→ The problem
In the text on hospital robots, what does the Xenex Germ-Zapping Robot patrol a room with?

━━ Reading passage

Basic labor robots created by companies like Aethon have already been used to fetch, carry, and deliver supplies wherever they’re needed. In theory, a doctor or nurse can order the supplies they need through a conveniently-placed medical tablet, nearby computer on wheels, or even their mobile phone, and the labor robot will retrieve it. No need to go scrounging for a catheter or a new set of rubber gloves: the clinician can keep their eye on their patients while a robot does the dirty work. 

Companion robots, on the other hand, can help the elderly or infirm with difficult-to-navigate mobility situations without having to page in a nurse every five minutes. Robots like those being designed at Georgia Tech can stay in the room (or be called into the room by a separate button), and help patients walk to the bathroom, retrieve items they need, answer basic questions, and even help the patient put on or remove their hospital gown. 

Laboratory robots like those created by ABB have been used in medical labs to do repetitive and mind-numbing tasks like preparing slides, mixing, loading and clearing centrifuges, sterile equipment kitting, and any other low-effort but high-volume tasks no one wants to perform. After implementing these robots in the lab at the Texas Medical Center, ABB’s President of Robots and Discrete Automation said this about the successful implementation: 

“The next-generation laboratory processes developed in Houston will speed manual medical laboratory processes, reducing and eliminating bottlenecks in laboratory work and enhancing safety and consistency.” – Sami Atiya

Though not exactly designed to alleviate a doctor’s direct workload, there are even robots that can disinfect entire operating or exam rooms. Robots like the Xenex Germ-Zapping Robot are sent into a room, where they patrol with an extended UV lamp. This lamp kills a huge amount of dangerous microorganisms and pathogens, making the room safer. And with nosocomial infections taking up so much hospital time and so many resources, this kind of robot frees up clinician time in a more indirect (but still incredibly useful) way.

━━━━
━━ Record set

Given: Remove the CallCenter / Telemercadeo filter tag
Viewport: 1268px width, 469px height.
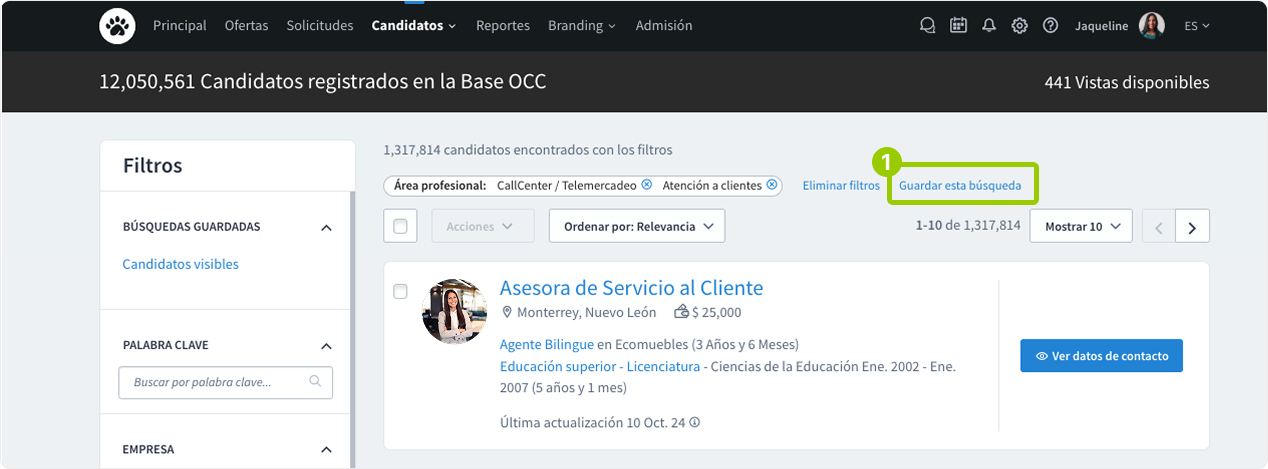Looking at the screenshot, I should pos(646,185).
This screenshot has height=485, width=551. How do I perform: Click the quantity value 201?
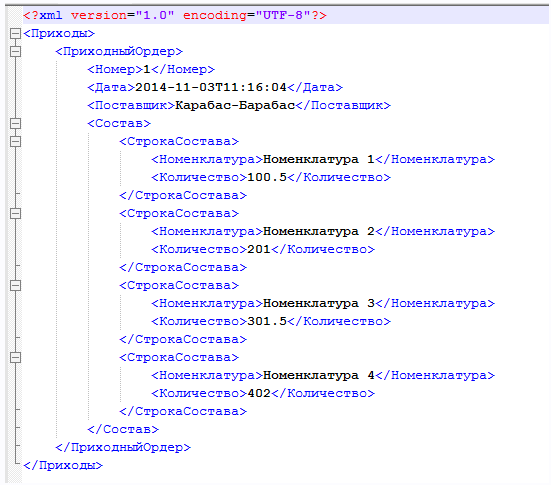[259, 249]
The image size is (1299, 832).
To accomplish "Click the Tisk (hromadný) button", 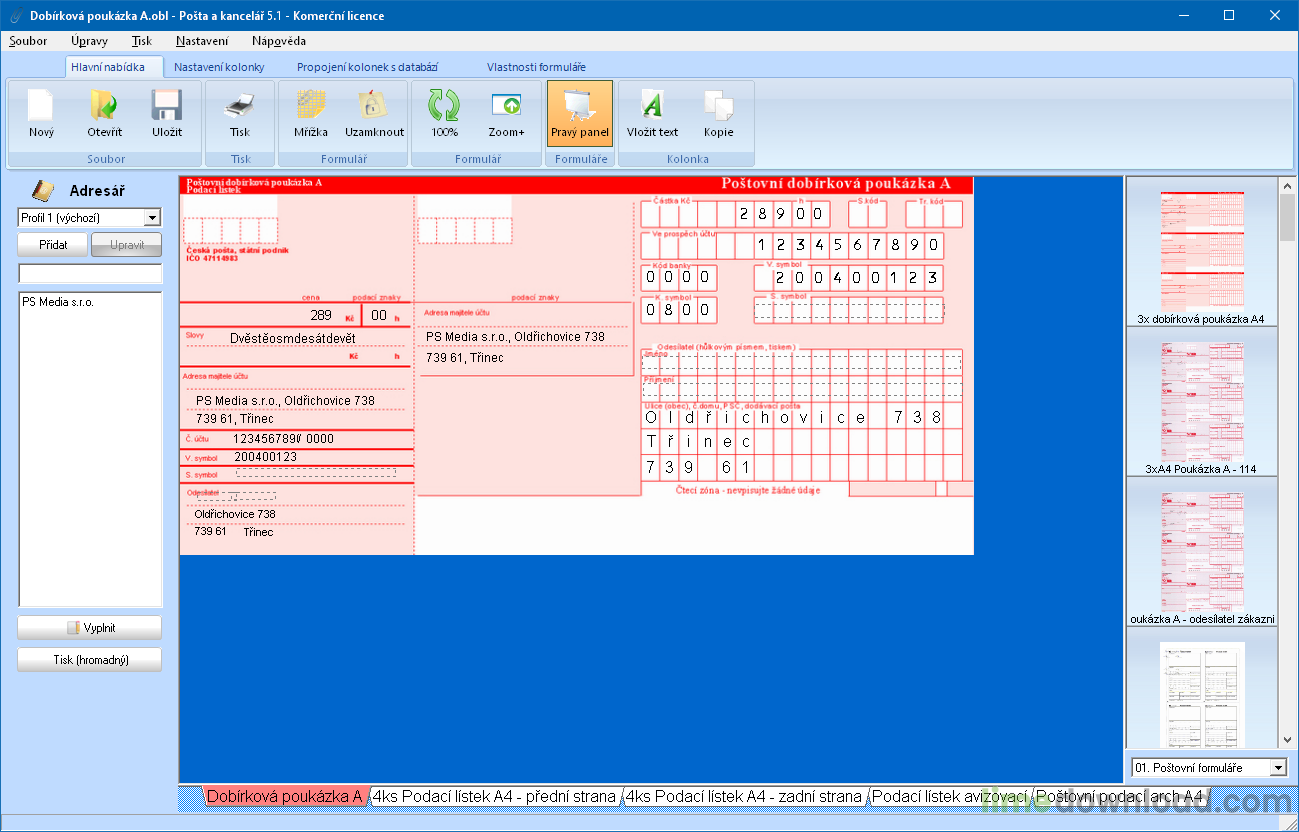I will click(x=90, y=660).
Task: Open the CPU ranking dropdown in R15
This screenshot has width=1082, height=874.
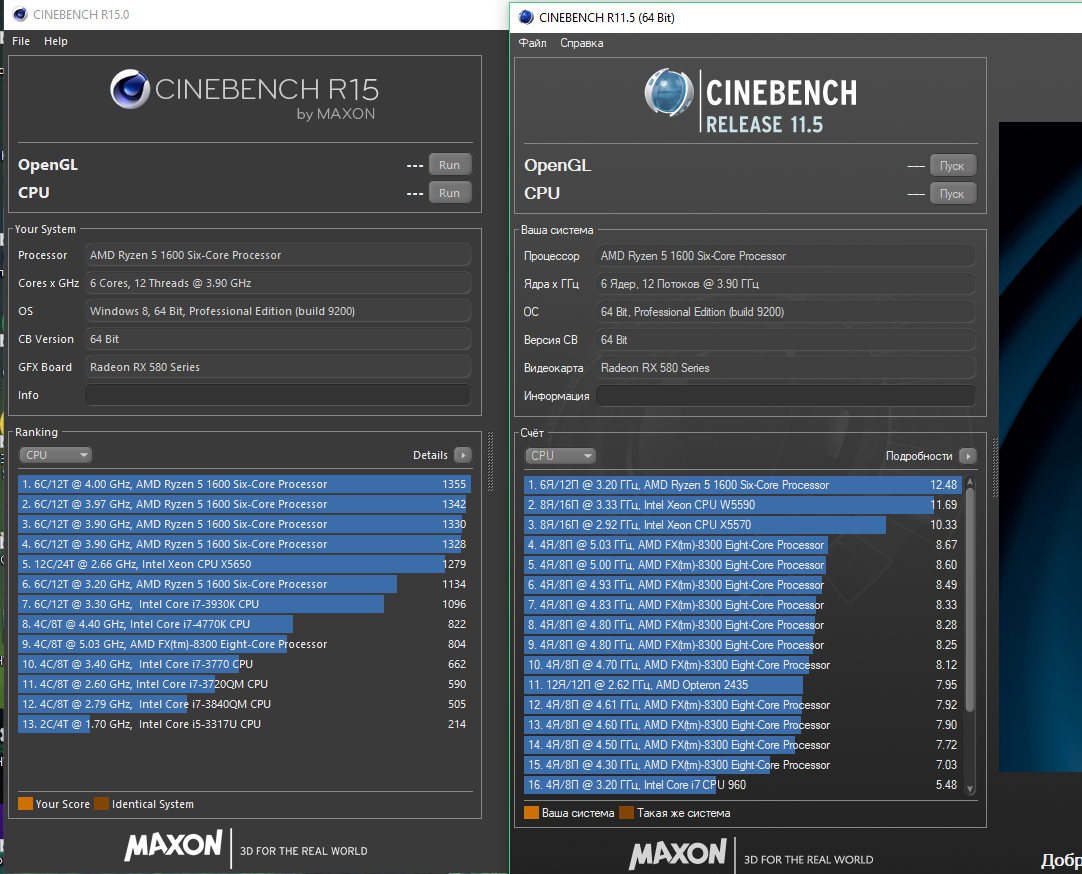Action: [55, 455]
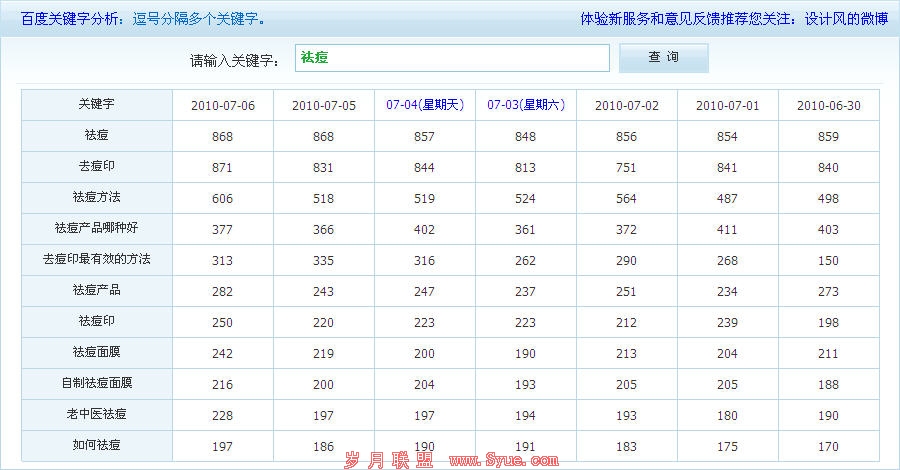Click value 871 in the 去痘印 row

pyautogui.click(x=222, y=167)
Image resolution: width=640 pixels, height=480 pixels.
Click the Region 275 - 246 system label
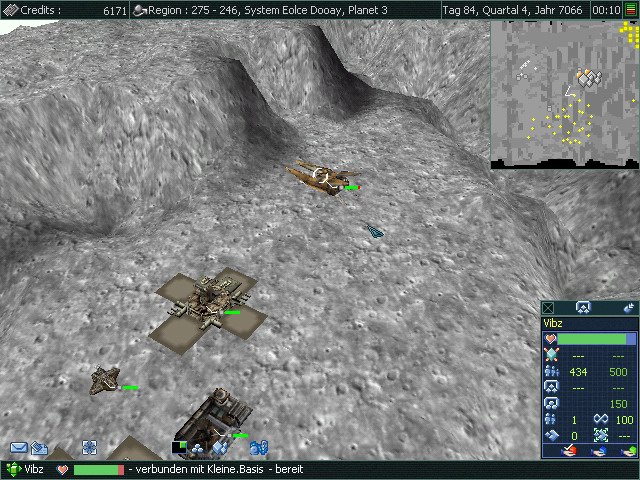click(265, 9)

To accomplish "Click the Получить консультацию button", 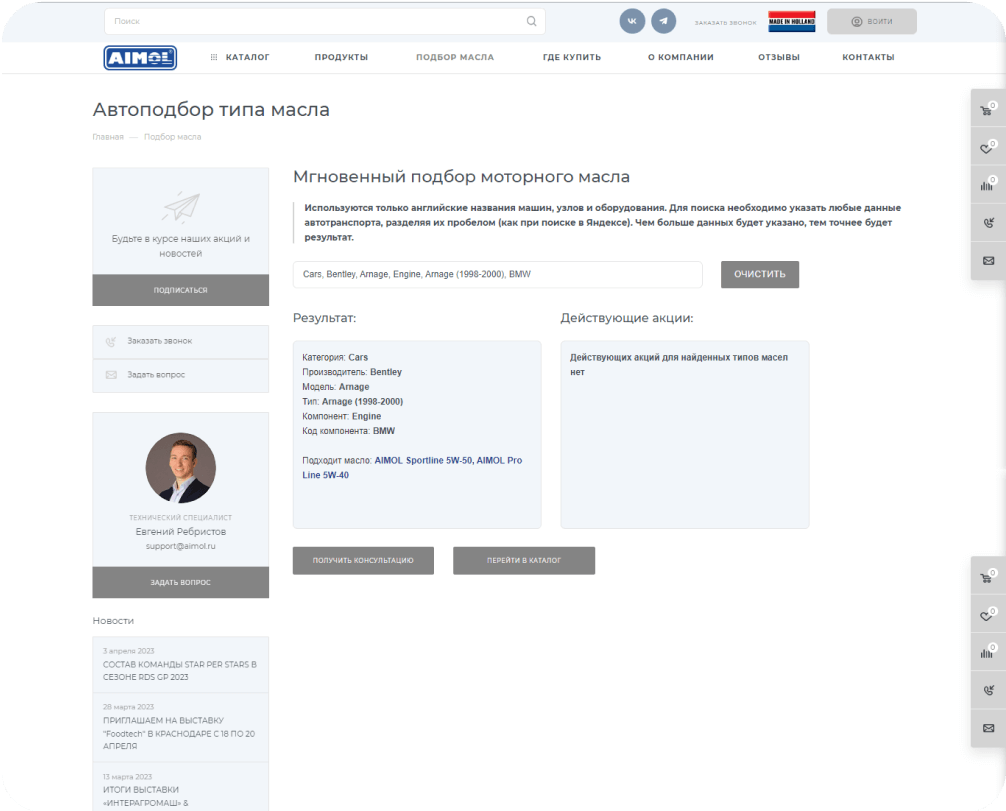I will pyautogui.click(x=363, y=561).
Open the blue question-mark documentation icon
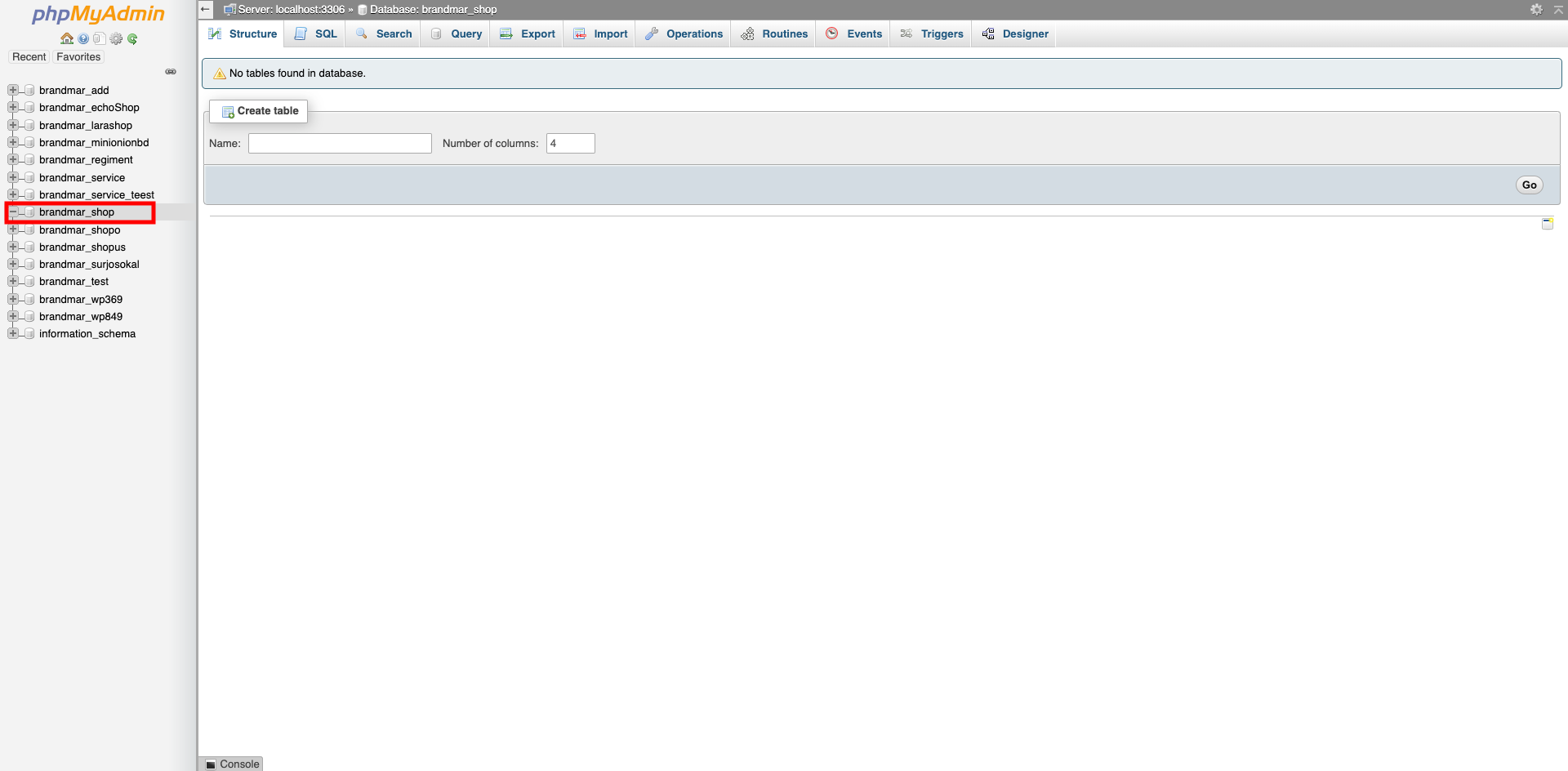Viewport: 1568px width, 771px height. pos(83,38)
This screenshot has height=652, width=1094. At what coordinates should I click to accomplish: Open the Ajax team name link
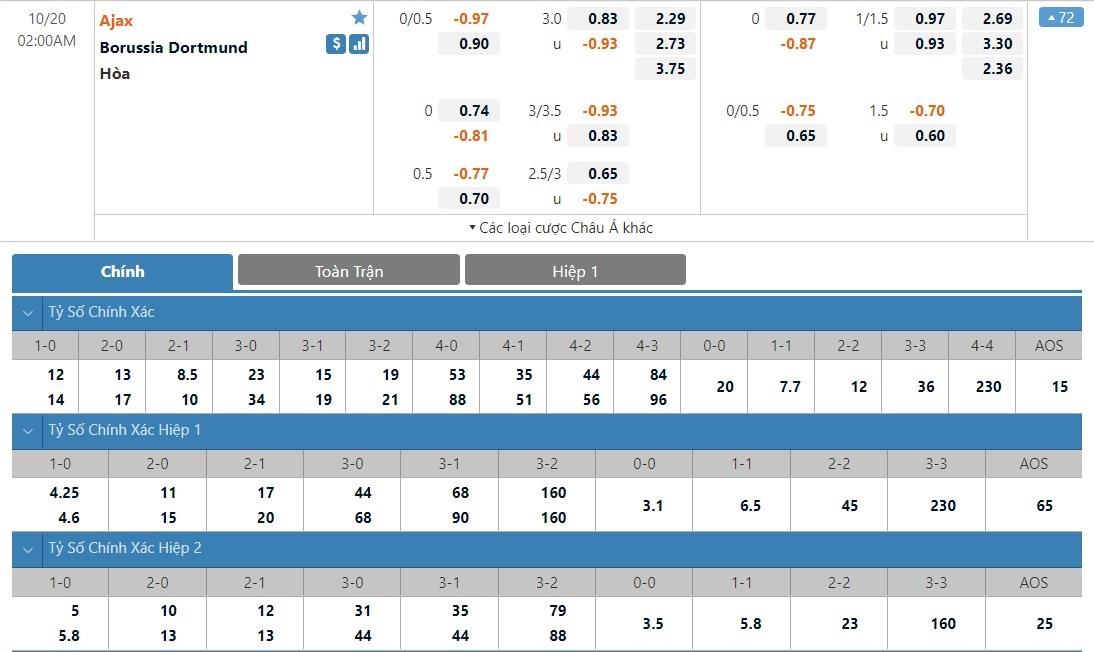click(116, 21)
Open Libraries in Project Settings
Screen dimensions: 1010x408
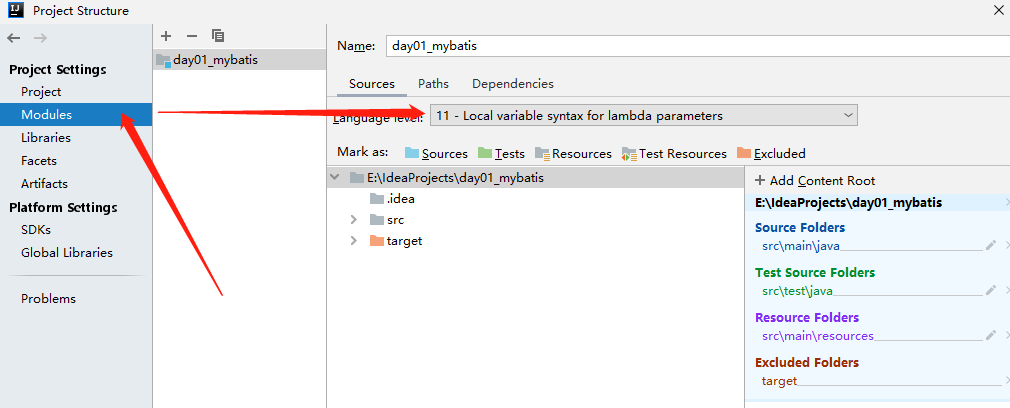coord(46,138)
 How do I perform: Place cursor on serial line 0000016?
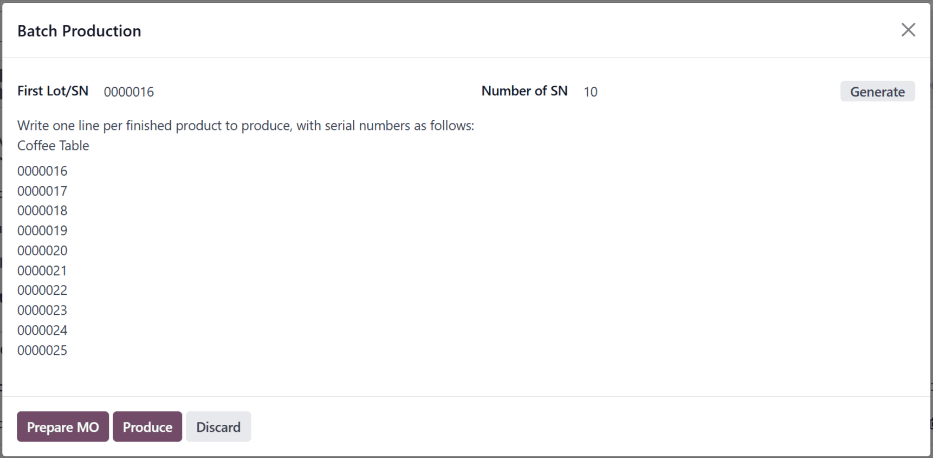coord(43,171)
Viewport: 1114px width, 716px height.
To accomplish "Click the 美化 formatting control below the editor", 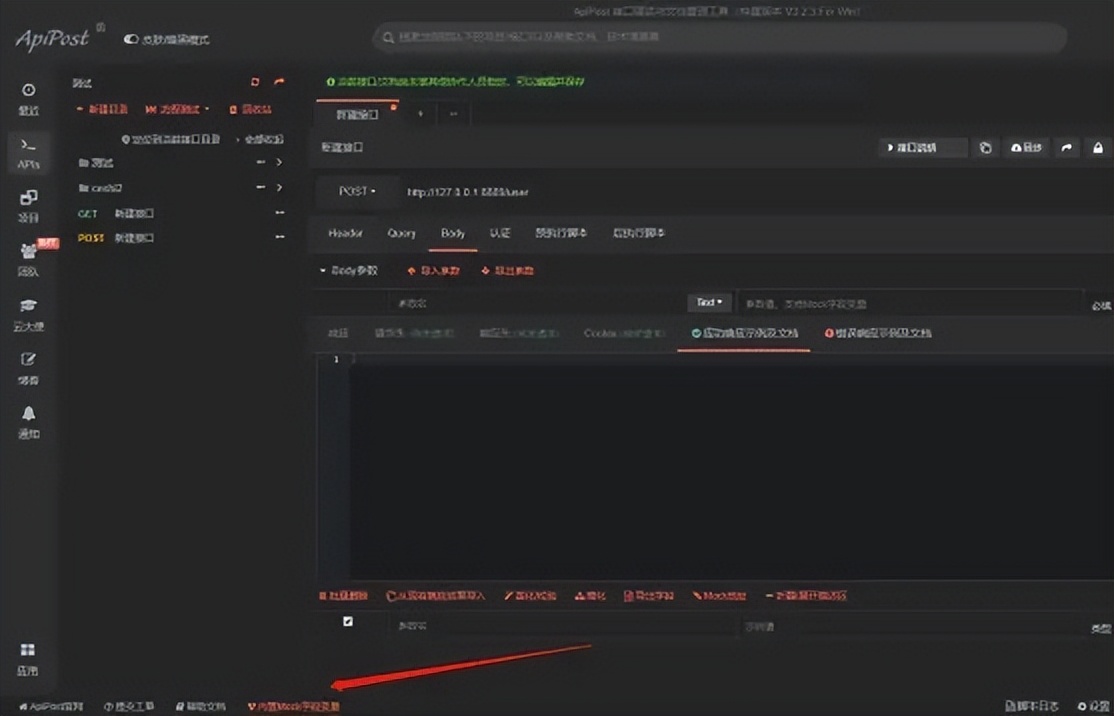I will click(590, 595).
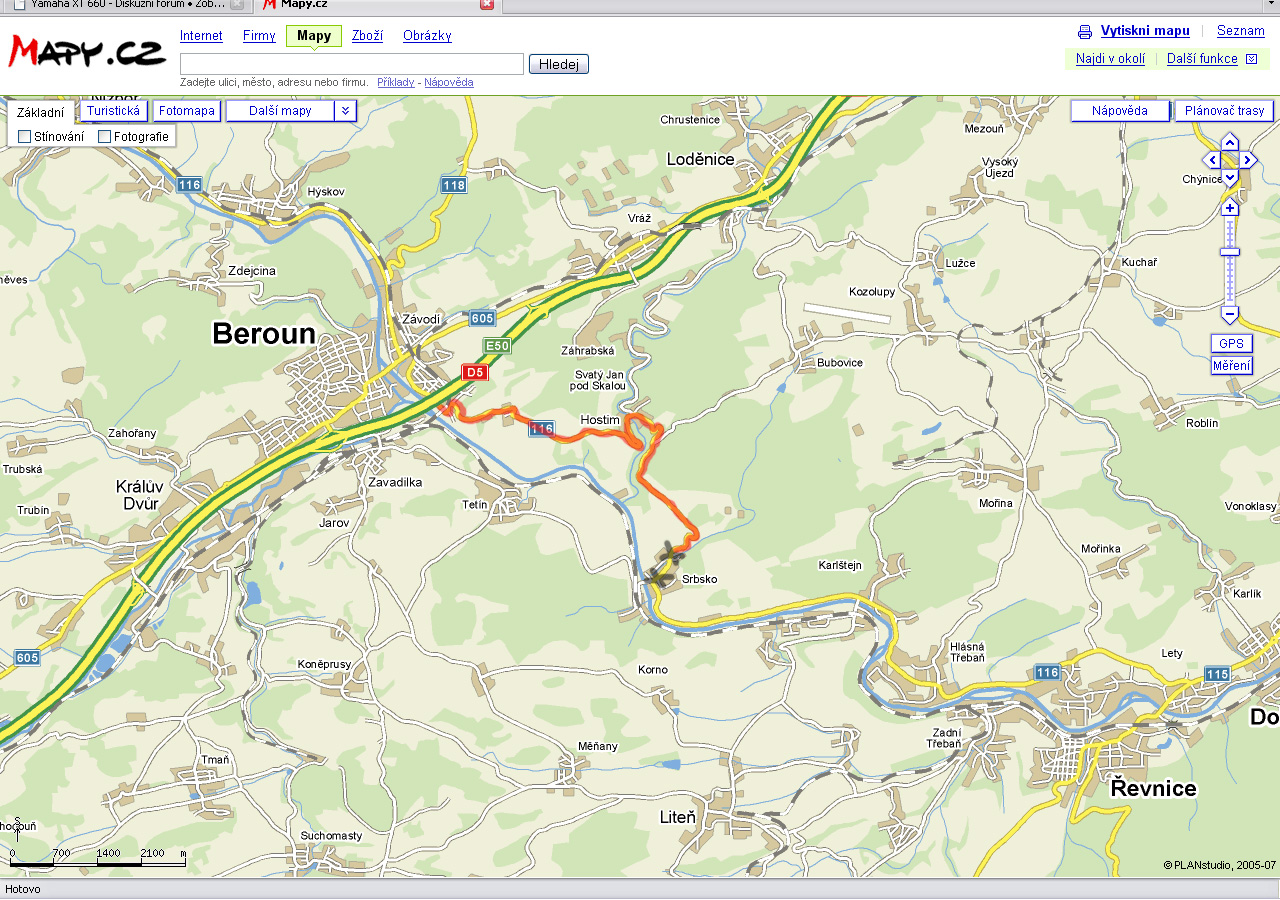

━━━━

→ Finished exercise
An extended UV lamp.